Cette distinction avait du sens lorsque le trafic automatisé était presque systématiquement considéré comme malveillant. Elle devient beaucoup moins pertinente maintenant que l’automatisation s’intègre à des usages légitimes, qu’il s’agisse de rechercher une information, d’effectuer un achat ou de réaliser une transaction. Une autre question devient alors essentielle : qu’est-ce que cette requête cherche à accomplir ? L’identité indique ce qui est derrière la requête. L’intention indique ce qu’elle cherche à faire.

Or, à mesure que les systèmes gagnent en sophistication, l’identité devient plus difficile à vérifier, tandis que l’intention continue de se révéler à travers les comportements. Il n’est pas indispensable de savoir si une requête provient d’un humain ou d’une machine pour déterminer si elle agit conformément à la finalité d’un système ou contre elle. L’intention constitue ainsi un principe plus durable. Elle peut s’appliquer à un bot pratiquant le credential stuffing, à un agent d’IA réservant un voyage ou même à une catégorie de trafic qui n’existe pas encore.

Trois conditions pour construire des fondations durables

Il n’est cependant pas suffisant d’identifier le bon principe. Une architecture capable de s’adapter aux prochaines vagues de menaces repose sur trois éléments essentiels.

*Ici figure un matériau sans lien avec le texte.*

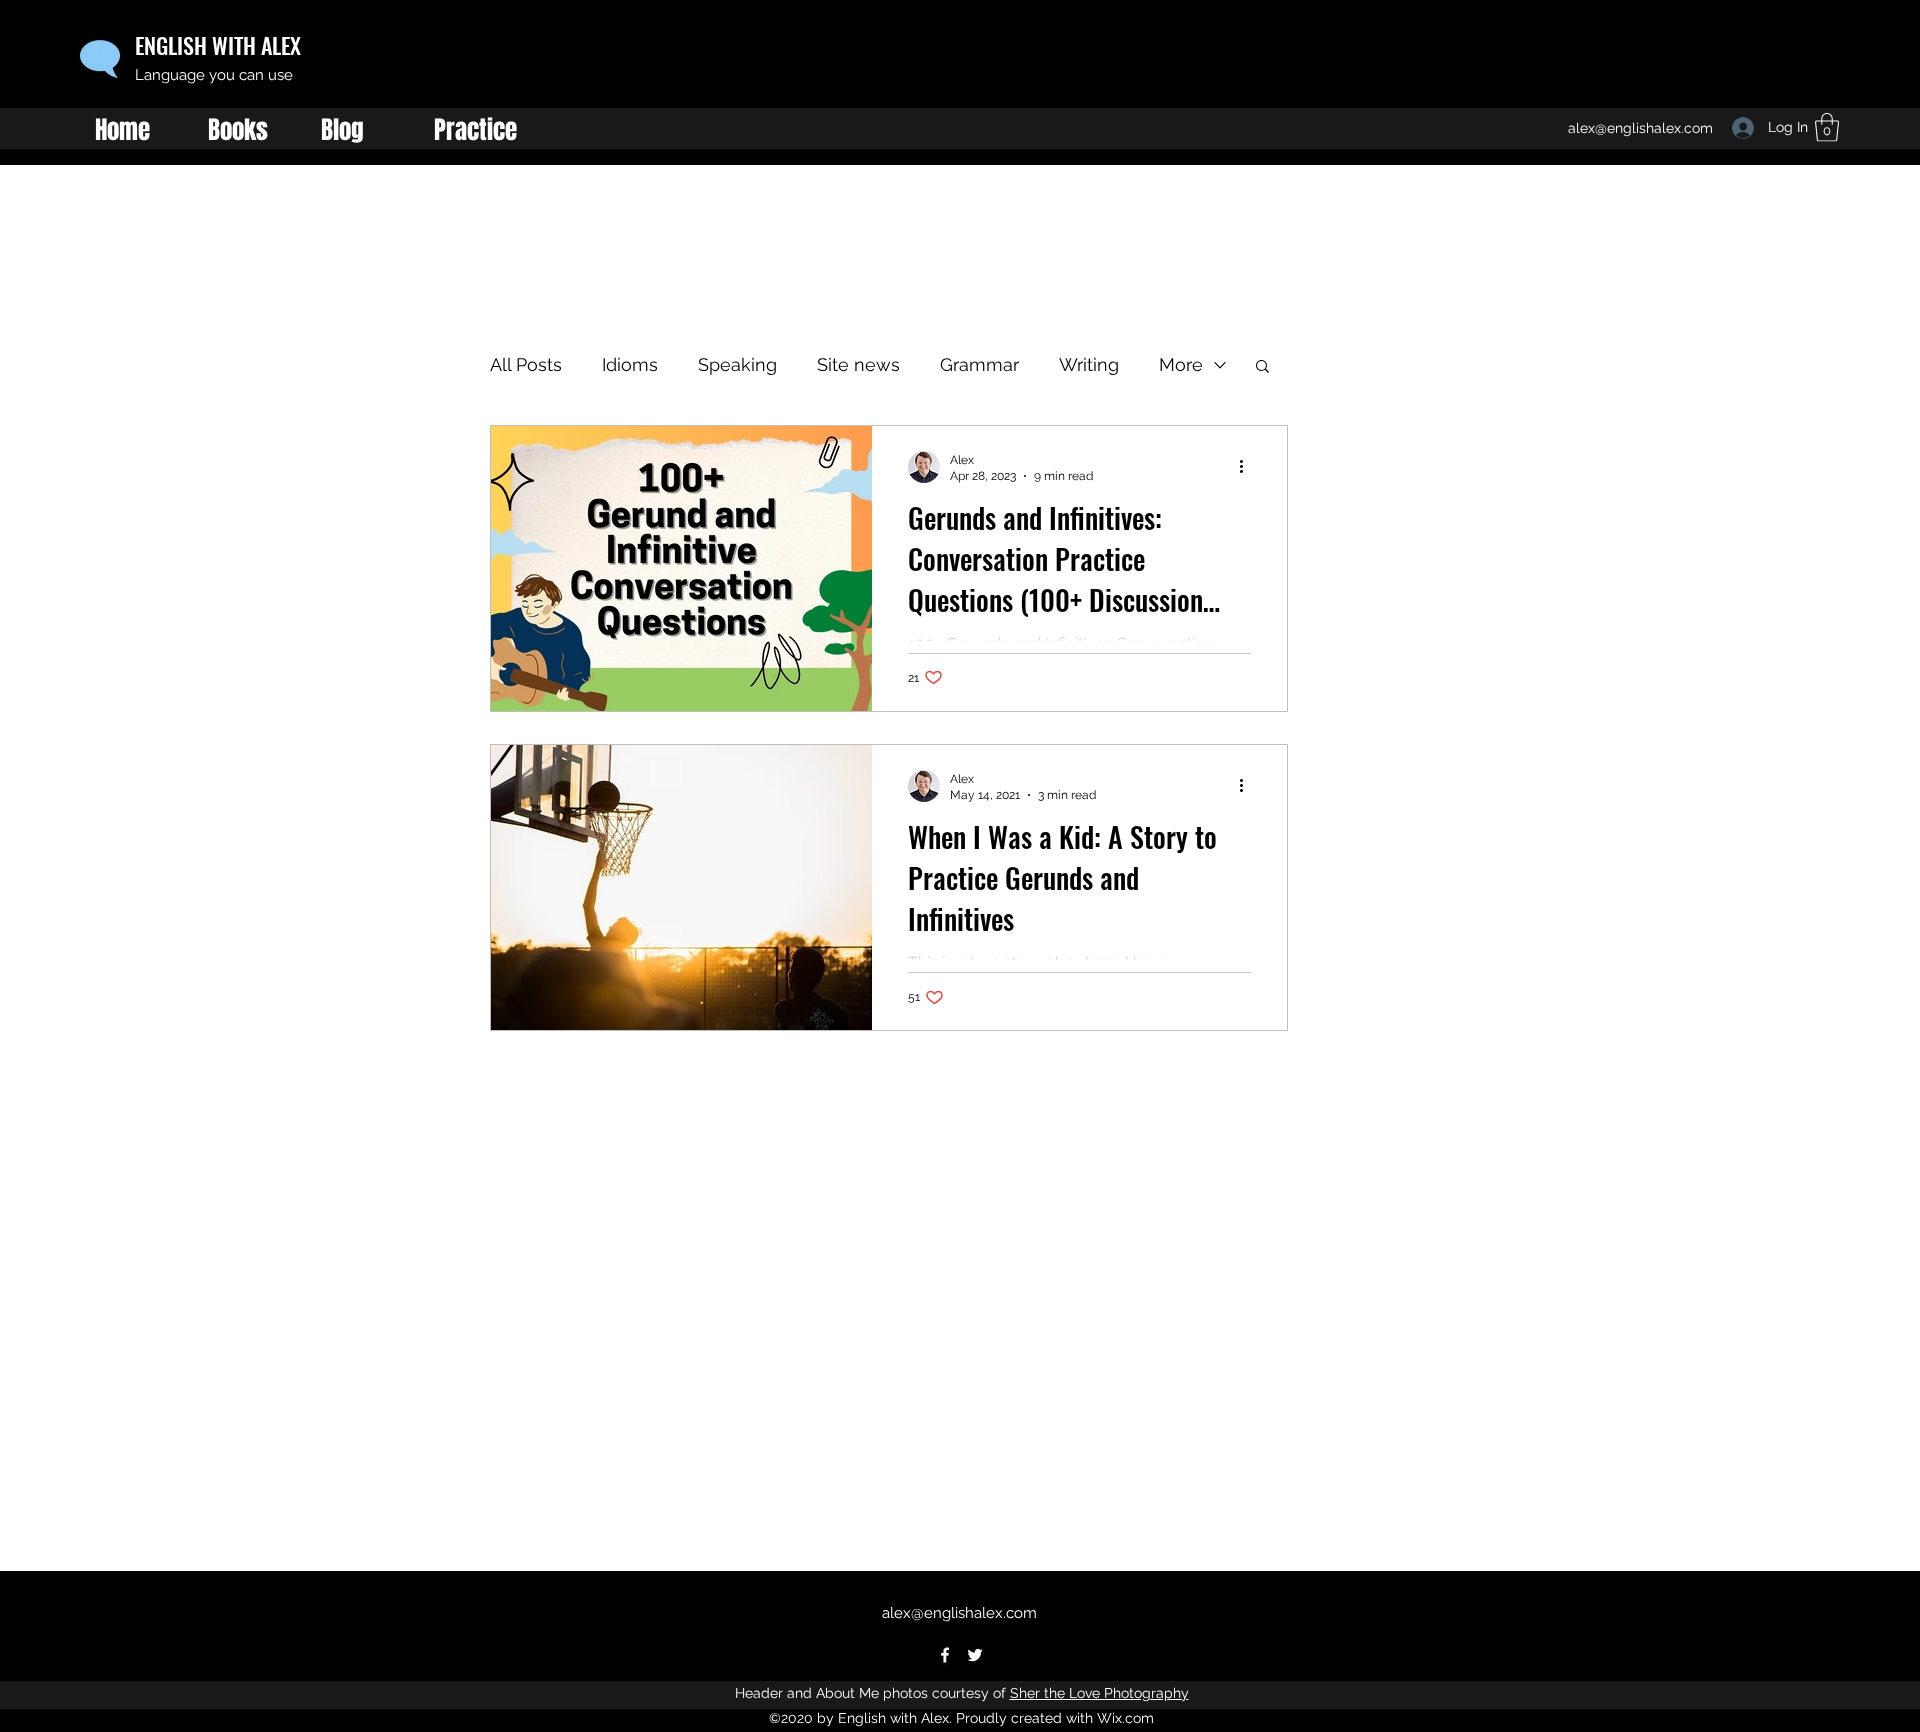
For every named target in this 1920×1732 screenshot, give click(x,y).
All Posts (526, 364)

Le premier est le traitement en temps réel. Des décisions fondées sur des données vieilles de plusieurs heures décrivent une réalité qui peut déjà avoir disparu. Dans la fraude et la cybersécurité, où les tactiques peuvent évoluer au cours d’une même journée, l’architecture doit fonctionner à la vitesse du problème.

Le deuxième est l’apprentissage continu. Aucun modèle entraîné sur les schémas de l’année précédente ne peut suffire durablement. Chaque nouvelle décision et chaque nouveau signal doivent contribuer à améliorer la qualité de la détection. Plus le système observe et apprend, plus son avantage peut se renforcer.

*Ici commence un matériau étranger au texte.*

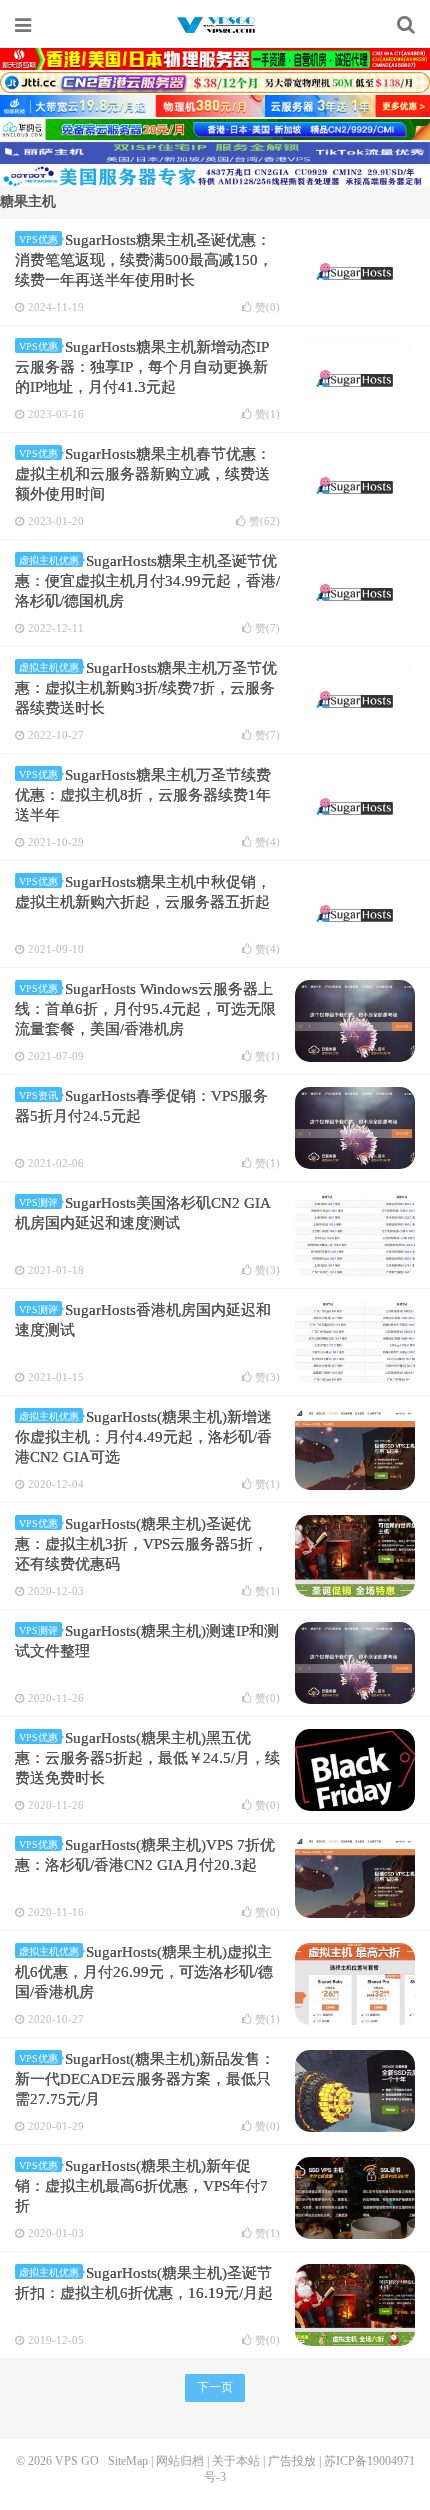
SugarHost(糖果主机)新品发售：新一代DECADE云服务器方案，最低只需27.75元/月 (145, 2079)
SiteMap (128, 2461)
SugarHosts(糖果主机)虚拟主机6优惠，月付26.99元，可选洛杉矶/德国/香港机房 (144, 1972)
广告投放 (292, 2461)
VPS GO (215, 25)
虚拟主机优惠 (49, 560)
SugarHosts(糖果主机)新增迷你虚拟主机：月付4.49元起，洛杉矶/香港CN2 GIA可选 (143, 1437)
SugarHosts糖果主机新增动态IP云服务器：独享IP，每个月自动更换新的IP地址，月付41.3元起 (142, 367)
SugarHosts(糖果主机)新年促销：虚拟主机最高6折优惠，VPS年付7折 (141, 2186)
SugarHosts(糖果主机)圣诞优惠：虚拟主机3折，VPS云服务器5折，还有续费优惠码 (141, 1544)
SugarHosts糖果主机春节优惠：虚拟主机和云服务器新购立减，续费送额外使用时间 (143, 474)
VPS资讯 (38, 1095)
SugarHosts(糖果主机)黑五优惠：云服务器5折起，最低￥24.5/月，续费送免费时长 (147, 1758)
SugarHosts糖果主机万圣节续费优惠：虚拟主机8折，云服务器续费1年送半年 (143, 795)
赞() (267, 307)
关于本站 (236, 2461)
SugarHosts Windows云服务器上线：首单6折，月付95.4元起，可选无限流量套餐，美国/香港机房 (145, 1009)
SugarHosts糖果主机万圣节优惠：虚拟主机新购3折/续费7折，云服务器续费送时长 (146, 688)
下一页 (215, 2387)
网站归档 (180, 2461)
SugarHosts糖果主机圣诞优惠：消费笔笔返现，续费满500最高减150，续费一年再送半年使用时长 (144, 260)
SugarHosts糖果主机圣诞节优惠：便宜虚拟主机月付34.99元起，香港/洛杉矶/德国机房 (147, 581)
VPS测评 (38, 1202)
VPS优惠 (38, 239)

Le troisième est le partage des signaux. Les réseaux les plus performants sont ceux dans lesquels chaque participant contribue à rendre l’ensemble plus intelligent. Un schéma d’attaque identifié à un endroit du système peut ainsi contribuer à renforcer les défenses ailleurs. Une donnée isolée a moins de valeur qu’une donnée capable d’enrichir une intelligence collective.

Construire pour dix ans, pas seulement pour douze mois

Pour les dirigeants d’entreprises technologiques, la question ne devrait donc pas être uniquement : "Que faut-il construire pour les douze prochains mois ?" Une question plus structurante s’impose : "Que faut-il construire aujourd’hui pour rester pertinent au cours des dix prochaines années ?"

La première approche produit souvent des feuilles de route constituées de réponses aux conditions du moment. La seconde conduit à investir dans des infrastructures, des architectures de données et des capacités de détection qui gagnent en efficacité avec le temps et le passage à l’échelle. Les ruptures technologiques ne vont pas s’arrêter. Les schémas de menace, les vecteurs d’attaque et les comportements des utilisateurs seront différents dans cinq ans. L’enjeu n’est donc pas de prédire précisément la prochaine menace. Il est de construire dès aujourd’hui les fondations qui permettront de s’y adapter lorsqu’elle apparaîtra.